Last week, I saw a post on Instagram that framed up this whole scary COVID-19 situation for me. It said, “Kinda feeling like Mother Nature has sent us all to our rooms to think about what we have done.”
We’re all navigating this new normal in different ways. We’re experiencing fear, anxiety, and frustration at the freedoms and, in many cases, sources of income that have so quickly been lost. There’s no road map, no end destination, and no clear answer to what support we'll get from our governments around the world.
We find ourselves thrown into a totally new reality: running home schools and home offices with little to no physical human contact outside of our immediate families.
As someone who lives next to one of the epicenters of this virus, I’ve been in lockdown for over three weeks now. In that time, I’ve quickly discovered some practical insights for how to get through this effectively, without letting the situation get the better of you.
Start with why.
Human performance always starts with understanding our own deep-rooted purpose. In this situation, it can be hard to understand why all of this is happening. But, if you really think about the message Mother Nature is sending to us right now, you can see the silver lining of this crisis.
Learning to sacrifice for the greater good is something that our grandparents will be relieved to see us finally do. Appreciating so many things that we’d long taken for granted, learning that we can get by with less of the human activity that’s been polluting Earth, learning that physical distancing can make room for new ways to connect. These are just some of the many, many things we can take the time to be grateful for. This way of thinking will help us get through the months of uncertainty ahead.
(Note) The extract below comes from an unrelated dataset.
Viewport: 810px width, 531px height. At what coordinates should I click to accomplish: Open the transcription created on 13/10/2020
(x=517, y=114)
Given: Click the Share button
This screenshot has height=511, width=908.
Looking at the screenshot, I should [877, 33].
Get in position to thrive.
Now, I learned this one super fast. Within a week of being at my desk for eight hours a day without breaks, my back was hurting and I had shoulder pain. I quickly realized that my desk was not set up correctly. Luckily for me, my childhood best friend is literally in the business of helping people optimize their work setups. So, Randa came to the rescue with some excellent tips that I’m happy to share.
If, like me, your head was looking down at your laptop screen – you need to elevate it immediately. All it takes is some big books to prop up your screen and a separate keyboard. Likewise, it’s incredibly important to sit at a chair that holds up your posture with room for your knees to tuck properly under your desk.
Schedule your exercise.
I’m someone who finds it easy to work out every day. But in this weird new reality, without a train to catch or a class to make, I find my regular exercise routine slipping. I’ve quickly learned that you have to set strict schedules for both you and your family members when you’re working from home, otherwise your health and strength will suffer.
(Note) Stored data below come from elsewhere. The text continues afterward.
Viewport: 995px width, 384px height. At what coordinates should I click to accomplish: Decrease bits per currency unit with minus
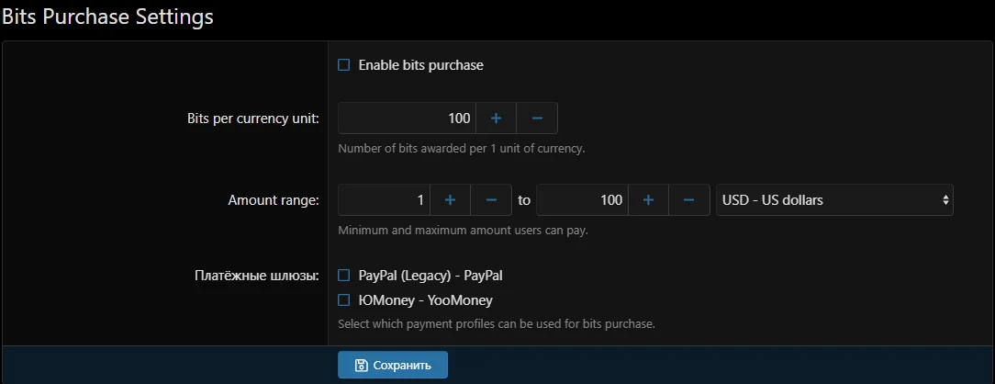[x=537, y=119]
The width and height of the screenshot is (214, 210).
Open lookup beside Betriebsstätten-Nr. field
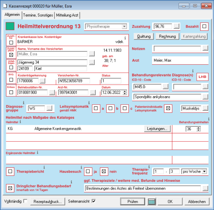(52, 93)
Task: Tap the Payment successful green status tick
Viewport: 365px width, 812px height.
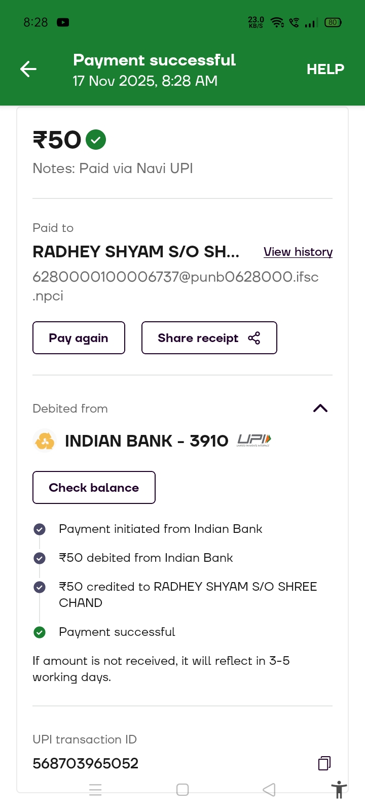Action: [x=40, y=632]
Thanks to many fitness professionals getting creative at home, there are so many workouts that are now available streaming. And, by the way, you don’t actually need a well-equipped home gym if you get creative with items already in your house (check out EXOS’ Instagram for ideas). So, make sure you schedule a workout every day. Even just 20 to 30 minutes is better than nothing.
Equally as important is making sure you build breaks into your day to get outside for some fresh air. Unlike being in an office environment where you’re constantly getting up to walk to offices or conference rooms, when working from home you can easily find that you’ve been sitting at the same desk for eight hours without a break. Make the effort to take as many meetings as possible as a walking phone call instead of a Zoom call. Just getting up and moving around will do so much for your physical and mental well-being.
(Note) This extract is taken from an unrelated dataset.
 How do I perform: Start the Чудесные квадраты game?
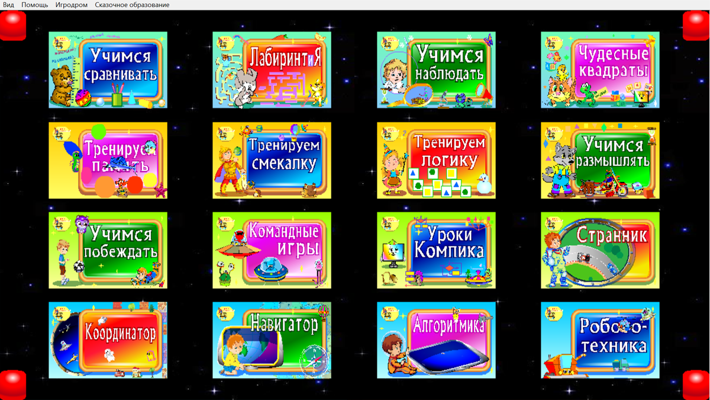tap(599, 69)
You have to set strict schedules for both you and your family members when you’re working from home, otherwise your health and strength will suffer.
Take time to connect.
Physical distancing doesn’t mean social isolation. It’s not ideal to be stuck in our homes unable to go out with friends and family. But this is also a brilliant opportunity to use the extra time we now have (no more commuting for one) to reconnect with people from all areas of our lives that we've been too busy to get to. The single biggest positive outcome of COVID-19 for me has been realizing that in the last couple of decades we’ve become “humans doing instead of human beings.”
In this time at home, I’ve enjoyed Google hangouts with my siblings and my closest girlfriends in different time zones all over the world as well as impromptu phone calls with teammates. Just taking the time to hear a voice and see a person helps to relieve the pressure and share a bit of levity.
Make home-schooling a team effort.
I got some awesome advice last week from my great friend who years ago home-schooled his kids through their high school years. He reminded me that home-schooling is more than just the assignments and math problems. Making sure your kids “clean the school” and take on more chores to help the family unit can also be part of the curriculum. And in this time of being at home together for hours on end, movie night can be a chance to discover films that teach us about the world around us. Not to mention game nights to remind Gen Z that life without screens is a lot of fun!
None of us really know how long this situation is going to last and what the world is going to look like when we finally have this virus under control. The only way to deal with uncertainty is to choose how to react to the circumstances around you. I was reminded by a podcast this weekend that many of our grandparents came from the generation that went to war for years on end. They had no choice but to pull together for the greater good, and we can thank our very existence for the fact that they did.
So lastly, remember that helping others in need does wonders for our own health and well-being – even if it’s the simple act of staying home. What are you doing to stay happy, healthy, and productive?